No es cuestión de adjetivos
La llamada "Ley de modernización fiscal" ha generado controversia por su enfoque en los impuestos y la falta de control del gasto público, afectando principalmente a la clase media y a los sectores más vulnerables
Tiene un nombre pomposo: Ley de modernización fiscal. No ley de reforma, sino de modernización para encajar con estos tiempos en los que la palabra moderno actúa sobre el ánimo de la gente con la promesa de abandonar lo obsoleto y adentrarse en lo nuevo, en lo que nos pone a tono con lo guay y nos dispara la adrenalina.
Pensar el título es parte importante del proyecto. Sus redactores apostaron a que, como saben los teóricos del lenguaje, «las palabras generan emociones y marcos mentales». Confiaron en la incompetencia de la sociedad para diferenciar el uso efectista del vocablo de los procesos expansivos de cambio que incluyen, por cierto, la democratización de la sociedad y sus instituciones.
Se equivocaron porque en la realidad social nada es axiomático. Lo demuestra el ambiente adverso que crece día tras día, sumando sectores que, con razones valederas o sin ellas, reclaman que no haya imposición sino consenso y aligerar la carga allí donde es excesiva o injustificada.
De conformidad con economistas dedicados a diseccionarla, la reforma será tributaria y no fiscal; regresiva y no progresiva. Los impuestos serán los protagonistas, mientras el control del gasto no tiene siquiera papel de comparsa. Afirman taxativos que los principales perjudicados serán la clase media y los más pobres, que verán reducida su capacidad adquisitiva de bienes y servicios. El ítem de «vida digna» en el Índice de Desarrollo Humano será incumplido por el país y sufrido en carne propia por la gente.
Pero decir esto es llover sobre mojado. Hay derivaciones sociales y políticas de la propuesta que, a ojos vista, no entraron en los cálculos de quienes escribieron las cincuenta y siete páginas del proyecto: la gente de a pie, y no solo los empresarios, ha reaccionado utilizando formas, como los cacerolazos, que no permiten ignorar su descontento.
La impresión generalizada es la del desborde, hijo de la falta de concertación previa con los actores sociales y económicos con algo qué decir. Abrirse al diálogo y la búsqueda de acuerdo cuando la insatisfacción se derrama, anula la premisa de la necesidad postergada de cambiar las reglas del juego. Es un golpe político, se mire por donde se mire.
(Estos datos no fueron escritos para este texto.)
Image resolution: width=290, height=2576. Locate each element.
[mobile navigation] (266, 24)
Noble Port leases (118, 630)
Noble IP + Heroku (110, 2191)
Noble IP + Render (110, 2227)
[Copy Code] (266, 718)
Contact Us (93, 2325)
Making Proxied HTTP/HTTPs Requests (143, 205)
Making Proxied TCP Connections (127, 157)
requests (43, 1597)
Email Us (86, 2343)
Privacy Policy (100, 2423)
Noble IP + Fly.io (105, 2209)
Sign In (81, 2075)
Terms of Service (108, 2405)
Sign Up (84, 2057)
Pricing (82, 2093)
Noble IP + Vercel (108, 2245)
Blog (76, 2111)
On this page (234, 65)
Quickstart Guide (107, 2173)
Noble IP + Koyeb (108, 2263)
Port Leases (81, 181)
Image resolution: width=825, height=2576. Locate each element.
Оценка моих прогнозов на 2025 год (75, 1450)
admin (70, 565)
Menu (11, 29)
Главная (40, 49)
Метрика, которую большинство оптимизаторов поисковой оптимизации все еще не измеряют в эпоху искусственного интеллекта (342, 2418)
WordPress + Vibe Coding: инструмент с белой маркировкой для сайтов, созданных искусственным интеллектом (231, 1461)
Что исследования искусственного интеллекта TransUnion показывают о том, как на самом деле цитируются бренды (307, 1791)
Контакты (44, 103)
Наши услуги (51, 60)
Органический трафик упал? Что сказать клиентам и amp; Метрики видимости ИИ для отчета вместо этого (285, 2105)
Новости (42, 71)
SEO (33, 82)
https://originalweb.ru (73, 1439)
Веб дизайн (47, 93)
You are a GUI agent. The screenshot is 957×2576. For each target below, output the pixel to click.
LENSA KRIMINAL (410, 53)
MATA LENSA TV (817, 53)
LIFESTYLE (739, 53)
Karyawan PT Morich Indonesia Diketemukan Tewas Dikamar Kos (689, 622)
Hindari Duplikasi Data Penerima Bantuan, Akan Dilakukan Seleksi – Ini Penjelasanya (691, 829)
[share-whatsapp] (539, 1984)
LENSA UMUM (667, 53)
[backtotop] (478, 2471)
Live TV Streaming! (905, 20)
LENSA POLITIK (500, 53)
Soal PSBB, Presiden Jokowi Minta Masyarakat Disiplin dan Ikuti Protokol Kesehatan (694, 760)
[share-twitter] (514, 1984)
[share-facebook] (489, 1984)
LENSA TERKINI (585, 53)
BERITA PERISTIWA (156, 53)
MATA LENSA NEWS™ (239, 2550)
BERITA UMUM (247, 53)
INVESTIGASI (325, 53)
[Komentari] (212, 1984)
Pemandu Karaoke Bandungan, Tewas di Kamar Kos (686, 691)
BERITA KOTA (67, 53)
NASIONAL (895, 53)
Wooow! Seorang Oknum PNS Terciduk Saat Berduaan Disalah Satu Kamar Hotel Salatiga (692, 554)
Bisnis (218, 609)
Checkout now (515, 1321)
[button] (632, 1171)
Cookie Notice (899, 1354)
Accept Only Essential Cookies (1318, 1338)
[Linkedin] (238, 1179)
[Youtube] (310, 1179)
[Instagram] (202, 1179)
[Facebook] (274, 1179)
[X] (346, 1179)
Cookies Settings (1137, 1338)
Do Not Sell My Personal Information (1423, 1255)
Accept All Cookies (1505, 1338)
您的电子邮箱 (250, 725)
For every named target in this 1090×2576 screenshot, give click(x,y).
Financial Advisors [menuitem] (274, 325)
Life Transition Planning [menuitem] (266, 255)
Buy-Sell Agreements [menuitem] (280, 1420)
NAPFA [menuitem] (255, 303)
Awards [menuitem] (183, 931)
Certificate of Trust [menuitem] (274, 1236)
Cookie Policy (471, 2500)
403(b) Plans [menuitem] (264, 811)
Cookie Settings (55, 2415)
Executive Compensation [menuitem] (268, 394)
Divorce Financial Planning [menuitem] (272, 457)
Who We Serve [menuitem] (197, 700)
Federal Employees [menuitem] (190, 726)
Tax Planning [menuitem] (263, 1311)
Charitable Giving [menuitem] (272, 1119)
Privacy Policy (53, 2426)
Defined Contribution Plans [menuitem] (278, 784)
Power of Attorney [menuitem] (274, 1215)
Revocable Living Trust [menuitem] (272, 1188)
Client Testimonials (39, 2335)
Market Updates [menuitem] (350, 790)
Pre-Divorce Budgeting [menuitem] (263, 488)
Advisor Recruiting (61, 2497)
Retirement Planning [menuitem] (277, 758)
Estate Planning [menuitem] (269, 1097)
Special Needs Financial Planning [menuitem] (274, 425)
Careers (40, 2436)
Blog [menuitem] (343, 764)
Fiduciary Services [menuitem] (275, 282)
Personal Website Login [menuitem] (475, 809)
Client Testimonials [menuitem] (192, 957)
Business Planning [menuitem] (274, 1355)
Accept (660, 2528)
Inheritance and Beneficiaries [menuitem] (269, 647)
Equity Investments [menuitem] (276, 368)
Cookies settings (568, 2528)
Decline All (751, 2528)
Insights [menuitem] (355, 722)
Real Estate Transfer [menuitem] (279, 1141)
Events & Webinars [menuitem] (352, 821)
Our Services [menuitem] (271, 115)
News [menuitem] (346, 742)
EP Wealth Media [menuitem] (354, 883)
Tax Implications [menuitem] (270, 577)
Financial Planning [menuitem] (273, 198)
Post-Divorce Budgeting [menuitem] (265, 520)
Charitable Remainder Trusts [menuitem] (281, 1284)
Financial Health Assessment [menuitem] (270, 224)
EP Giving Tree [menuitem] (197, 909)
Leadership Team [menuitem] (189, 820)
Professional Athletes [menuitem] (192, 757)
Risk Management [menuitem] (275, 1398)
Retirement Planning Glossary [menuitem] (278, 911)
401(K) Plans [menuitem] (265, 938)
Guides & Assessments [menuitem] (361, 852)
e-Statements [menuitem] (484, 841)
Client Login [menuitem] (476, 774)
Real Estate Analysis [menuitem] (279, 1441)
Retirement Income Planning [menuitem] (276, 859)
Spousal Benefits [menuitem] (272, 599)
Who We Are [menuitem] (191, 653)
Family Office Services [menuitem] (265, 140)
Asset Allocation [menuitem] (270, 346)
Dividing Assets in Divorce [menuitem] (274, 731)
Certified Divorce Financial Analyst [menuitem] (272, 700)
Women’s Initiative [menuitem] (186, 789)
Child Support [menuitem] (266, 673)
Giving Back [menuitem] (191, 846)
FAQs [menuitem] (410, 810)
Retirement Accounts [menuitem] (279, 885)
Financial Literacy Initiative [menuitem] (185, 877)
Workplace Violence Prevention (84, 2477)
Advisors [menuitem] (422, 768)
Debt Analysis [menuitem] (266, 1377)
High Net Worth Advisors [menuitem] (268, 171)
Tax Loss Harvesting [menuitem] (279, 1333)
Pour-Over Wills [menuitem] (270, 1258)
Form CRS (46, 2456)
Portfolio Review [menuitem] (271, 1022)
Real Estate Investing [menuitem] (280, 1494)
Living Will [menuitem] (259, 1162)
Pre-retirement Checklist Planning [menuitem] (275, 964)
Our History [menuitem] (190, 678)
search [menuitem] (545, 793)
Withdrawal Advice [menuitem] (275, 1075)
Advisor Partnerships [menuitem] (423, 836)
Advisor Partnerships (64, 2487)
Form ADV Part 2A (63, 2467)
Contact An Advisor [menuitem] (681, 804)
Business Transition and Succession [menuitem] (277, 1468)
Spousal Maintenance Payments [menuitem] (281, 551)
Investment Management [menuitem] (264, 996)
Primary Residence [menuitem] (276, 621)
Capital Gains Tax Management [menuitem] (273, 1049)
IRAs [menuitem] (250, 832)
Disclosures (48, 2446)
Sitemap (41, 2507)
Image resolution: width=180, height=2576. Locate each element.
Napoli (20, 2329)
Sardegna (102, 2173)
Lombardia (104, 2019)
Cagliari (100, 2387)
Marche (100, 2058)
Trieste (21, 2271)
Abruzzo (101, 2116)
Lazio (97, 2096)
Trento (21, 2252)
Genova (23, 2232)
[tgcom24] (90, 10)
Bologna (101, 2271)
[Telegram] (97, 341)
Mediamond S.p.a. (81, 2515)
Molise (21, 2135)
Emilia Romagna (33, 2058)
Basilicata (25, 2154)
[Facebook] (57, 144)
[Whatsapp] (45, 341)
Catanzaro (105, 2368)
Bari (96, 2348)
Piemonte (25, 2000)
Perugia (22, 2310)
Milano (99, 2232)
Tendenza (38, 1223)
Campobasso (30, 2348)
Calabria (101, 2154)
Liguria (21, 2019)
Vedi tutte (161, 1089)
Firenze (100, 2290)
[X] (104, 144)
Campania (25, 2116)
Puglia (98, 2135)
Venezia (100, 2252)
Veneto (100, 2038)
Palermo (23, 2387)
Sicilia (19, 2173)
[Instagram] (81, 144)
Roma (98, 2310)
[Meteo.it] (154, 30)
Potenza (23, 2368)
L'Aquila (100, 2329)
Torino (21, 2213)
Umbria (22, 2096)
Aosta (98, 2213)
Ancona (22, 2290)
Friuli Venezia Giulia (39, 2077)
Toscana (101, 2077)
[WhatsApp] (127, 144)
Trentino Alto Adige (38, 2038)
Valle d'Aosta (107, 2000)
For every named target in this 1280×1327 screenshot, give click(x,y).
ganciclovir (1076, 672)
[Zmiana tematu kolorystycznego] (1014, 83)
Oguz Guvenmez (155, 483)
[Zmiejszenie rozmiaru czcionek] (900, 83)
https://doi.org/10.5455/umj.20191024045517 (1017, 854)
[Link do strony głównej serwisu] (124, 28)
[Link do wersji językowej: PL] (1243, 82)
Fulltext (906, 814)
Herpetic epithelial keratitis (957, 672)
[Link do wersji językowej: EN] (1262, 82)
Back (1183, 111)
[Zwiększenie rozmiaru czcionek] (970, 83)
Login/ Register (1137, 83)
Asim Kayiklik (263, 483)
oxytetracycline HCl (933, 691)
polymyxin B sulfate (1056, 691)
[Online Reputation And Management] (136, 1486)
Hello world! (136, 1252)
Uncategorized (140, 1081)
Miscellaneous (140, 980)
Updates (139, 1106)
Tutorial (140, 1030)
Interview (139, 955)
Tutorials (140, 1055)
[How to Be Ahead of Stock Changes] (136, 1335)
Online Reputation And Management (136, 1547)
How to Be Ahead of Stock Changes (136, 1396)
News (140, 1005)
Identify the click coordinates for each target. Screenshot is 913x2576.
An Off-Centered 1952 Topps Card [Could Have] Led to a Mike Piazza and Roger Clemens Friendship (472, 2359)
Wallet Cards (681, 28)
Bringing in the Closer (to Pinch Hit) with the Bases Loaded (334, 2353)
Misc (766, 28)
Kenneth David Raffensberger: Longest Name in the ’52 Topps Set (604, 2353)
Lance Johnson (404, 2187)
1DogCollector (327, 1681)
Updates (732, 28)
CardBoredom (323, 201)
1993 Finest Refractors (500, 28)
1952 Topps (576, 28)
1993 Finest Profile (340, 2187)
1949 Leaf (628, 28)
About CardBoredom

Aún hay más, y es la notoria incapacidad de comunicar los objetivos de la reforma, explicarlos y proyectar sus supuestos beneficios de manera convincente. Con una factura (en la segunda acepción del DRAE, aunque soporta otras) de un narcisismo insufrible, la ¿comunicación gubernamental? cojea de ambos pies, aunque sus ideadores parecen persuadidos de que «se la están comiendo».
En momentos política y socialmente complejos como el actual, la espectacularización del mensaje gubernamental tiene costos añadidos. Su superficialidad no produce el resultado persuasivo que se busca. Por el contrario: la pregunta sobre su pertinencia se añade al argumentario adverso a la reforma. ¿Por qué los bolsillos ciudadanos deben continuar siendo el estanque sin fondo en el que se mira Narciso?